The Multidisciplinary drifting Observatory for the Study of Arctic Climate —MOSAiC — project is seeking to gather data on the Arctic by freezing the German research icebreaker Polarstern into developing ice for a yearlong study. The ship took off Sept. 20 from Tromso, Norway, and is looking for an ice floe in which to set up camp for the rest of the year, said Heather McFarland, communications lead at the International Arctic Research Center out of the University of Alaska Fairbanks.

“We have five researchers that will be taking part of MOSAiC during two legs of the expedition,” McFarland said.

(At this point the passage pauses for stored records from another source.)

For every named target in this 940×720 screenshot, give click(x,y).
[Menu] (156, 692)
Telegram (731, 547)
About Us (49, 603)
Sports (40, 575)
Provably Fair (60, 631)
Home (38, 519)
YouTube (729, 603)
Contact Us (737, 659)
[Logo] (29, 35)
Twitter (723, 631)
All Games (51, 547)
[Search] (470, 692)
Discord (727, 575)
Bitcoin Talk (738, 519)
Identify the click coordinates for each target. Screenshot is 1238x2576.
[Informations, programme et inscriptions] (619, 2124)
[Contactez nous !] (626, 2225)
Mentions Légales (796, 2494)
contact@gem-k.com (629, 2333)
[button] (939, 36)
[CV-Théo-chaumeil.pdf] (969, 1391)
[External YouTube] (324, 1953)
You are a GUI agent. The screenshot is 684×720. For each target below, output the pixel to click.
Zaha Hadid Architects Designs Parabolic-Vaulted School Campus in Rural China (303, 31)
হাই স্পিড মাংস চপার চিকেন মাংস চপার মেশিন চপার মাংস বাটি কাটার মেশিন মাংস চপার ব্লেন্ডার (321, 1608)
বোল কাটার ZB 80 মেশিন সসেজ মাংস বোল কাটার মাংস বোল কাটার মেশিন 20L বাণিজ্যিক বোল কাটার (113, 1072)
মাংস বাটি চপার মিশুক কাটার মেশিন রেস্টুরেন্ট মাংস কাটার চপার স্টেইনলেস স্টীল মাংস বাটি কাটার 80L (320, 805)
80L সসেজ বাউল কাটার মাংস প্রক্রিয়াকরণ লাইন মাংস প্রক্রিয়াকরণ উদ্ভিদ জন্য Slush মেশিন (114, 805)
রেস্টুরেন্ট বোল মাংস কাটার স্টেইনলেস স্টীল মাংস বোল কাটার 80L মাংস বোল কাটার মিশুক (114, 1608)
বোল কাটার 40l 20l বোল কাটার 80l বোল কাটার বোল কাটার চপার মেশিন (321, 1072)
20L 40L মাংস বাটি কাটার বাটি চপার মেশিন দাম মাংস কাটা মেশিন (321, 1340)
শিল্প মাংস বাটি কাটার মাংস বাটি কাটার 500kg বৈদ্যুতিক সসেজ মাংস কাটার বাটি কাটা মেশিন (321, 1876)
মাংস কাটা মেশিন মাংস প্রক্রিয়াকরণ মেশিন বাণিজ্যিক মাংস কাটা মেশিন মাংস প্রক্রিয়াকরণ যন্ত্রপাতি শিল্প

Hundreds of scientists are involved in the expedition, but MOSAiC is spearheaded by scientists at the Alfred-Wegener Institute in Germany. The institute developed a web app where the public can follow the scientists on their journey, which can be found at follow.mosaic-expedition.org. It can be used to track the Polarstern’s movement in real time, McFarland said.

McFarland said “the really cool thing” is that the expedition follows a drift similar to the expedition taken by Norwegian scientist Fridtjof Nansen in 1893.

The app incorporates his expedition with that of MOSAiC.

“When you first open this MOSAiC app, on the bottom left-hand corner there’s two icons,” McFarland said. “One is an icebreaker, and the other is a sailing ship.”

Clicking on the icebreaker opens up the daily updates from the modern-day Polarstern crew. Clicking on the sailing ship allows users to see where Nansen’s ship was in 1893 on the same dates.

The app is just one aspect of how researchers are reaching out to the public and sharing their work. McFarland sai. Because of the scope of the project, it’s something they wanted to do for the people who are interested in the research.

“This is a historic expedition,” she said. “Although there have been other expeditions to the Arctic Ocean, nothing has ever been done at this scale or to this length of time.”

People looking to engage with scientists on the project may also send #askmosaic videos to mosaic@colorado.edu with the subject line #askmosaic to ask the scientists questions about their research. Guidelines on how to format the video can be found at mosaic.colorado.edu/

video-questions.

Rob Rember and Marc Oggier, the two UAF researchers on the first leg of the expedition, will spend from now until January on the Polarstern. Their position is signaled by tiny circles that blip out of the end of the blue line on the web app. They are sending periodic updates to be posted on Rember’s blog at uaf-iarc.org/engagement/expeditions/mosaic, on the Facebook page Social Window: MOSAiC UAF and on Twitter: @ArcticMosaic.

“We want people who are back home to be able to experience what Rob and Marc are experiencing,” McFarland said, “and I think another part of it is what is happening in the Arctic in terms of warming is impacting lower latitudes and so these are things that actually do matter to people in the rest of the world.”